Without going into the mathematics, the concept behind the Q-learning algorithm is that the state-action value associated with action A gets updated with a proportion of the conversion value, determined partly by the discount factor. Suppose that 0.2 out of the conversion value of 5 gets added to the orange state-action value. Next time a customer is in the same state action A will be the winner. In this way, the system has been updated by a new result.

Understanding why the value of the orange state action increases by 0.2 in this case is beyond the scope of this post. More details on the mathematics behind RL, and our approach to customer journey optimization will be provided in a future post. There are also excellent resources available online to aid with an understanding of how RL works.

**Learn first, then exploit**

You’ve seen how the epsilon parameter controls the tradeoff between continuing to learn and exploiting what has been learned. When the system serves random content, the AI is *learning* what happens. The AI is *exploiting* when it serves content based on the discovered state-action values. The most basic way to exploit the system is to reference a large lookup table containing all state-action values. But this approach rapidly becomes impractical because, just like the journey paths, the size of this state-action value table grows exponentially.

The second phase in the journey optimization approach, is developing a scalable way to score each customer state-action pair. The basis of this is to use information about observed visitor behavior to train a deep-learning model. The deep-learning model is used to estimate (score) state-action values. Having a scoring approach means that you no longer have to store and lookup a huge table, making it more computationally efficient. Another significant advantage is that it also provides a means to assign a value to a state-action pair that has not been seen before, so you can extend journey optimization to even more combinations.

**RL holds great promise**

The description above is a simplification of the process. But the important point is that RL is a scalable way to explore an environment that has a large number of possible combinations, far more than a human being or even conventional machine-learning techniques could analyze.
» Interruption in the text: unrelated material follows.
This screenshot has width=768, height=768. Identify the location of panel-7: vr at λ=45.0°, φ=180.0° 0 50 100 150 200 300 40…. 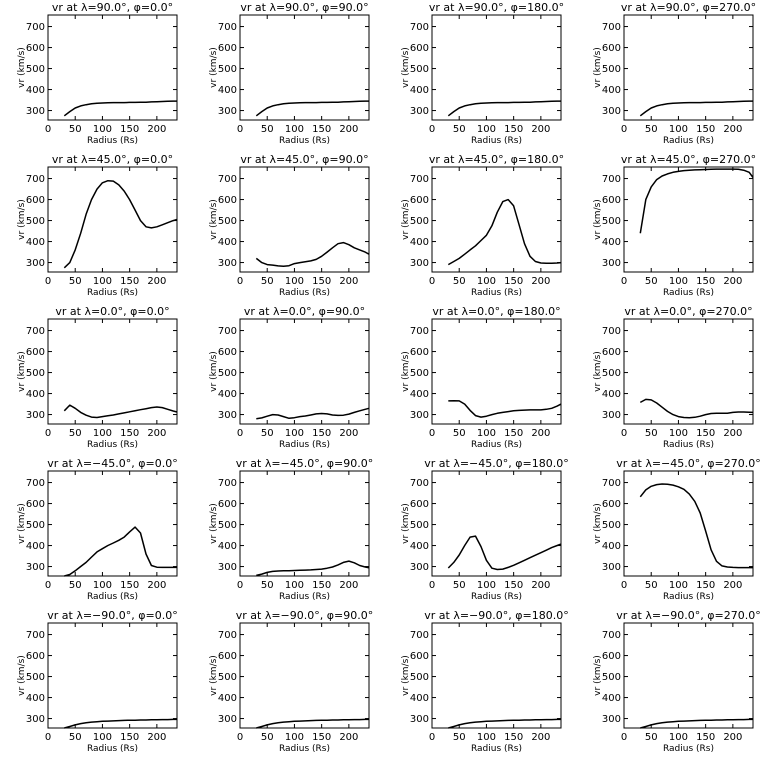
(482, 226).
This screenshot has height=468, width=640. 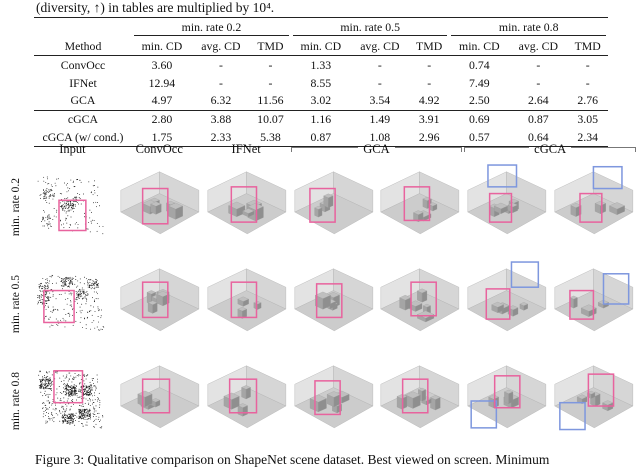 I want to click on figure-row-label: min. rate 0.2, so click(x=16, y=207).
The combinatorics behind potential customer journeys are a good match to the strengths of the RL algorithm, which means that this is an approach holding great promise for the future.

The initial application of RL to customer journey optimization is to determine the best sequence of creatives to show to different visitors. This is different from existing spot personalization techniques that are based on testing, or even the upcoming goal prediction task because it is the event sequence and long-term objective, rather than immediate individual message, that is being optimized.

This is the start of an exciting journey in its own right – the application of AI to marketing decision making. We are applying these techniques to well-defined business problems, such as determining the optimum sequencing of content on a web page, or of the timing of a set of emails. More macro level optimizations include which candidate activities to select for a customer at a given time, where an activity is itself a set of marketing tasks with connecting logic.

Whatever the use case, the future is bright because we have more and better tools to tackle existing as well as new marketer challenges. I hope that this three-part series of posts succeeded in providing some transparency around the techniques to show that SAS has the know-how to back up our AI story and to give you a peek behind the wizard’s curtain.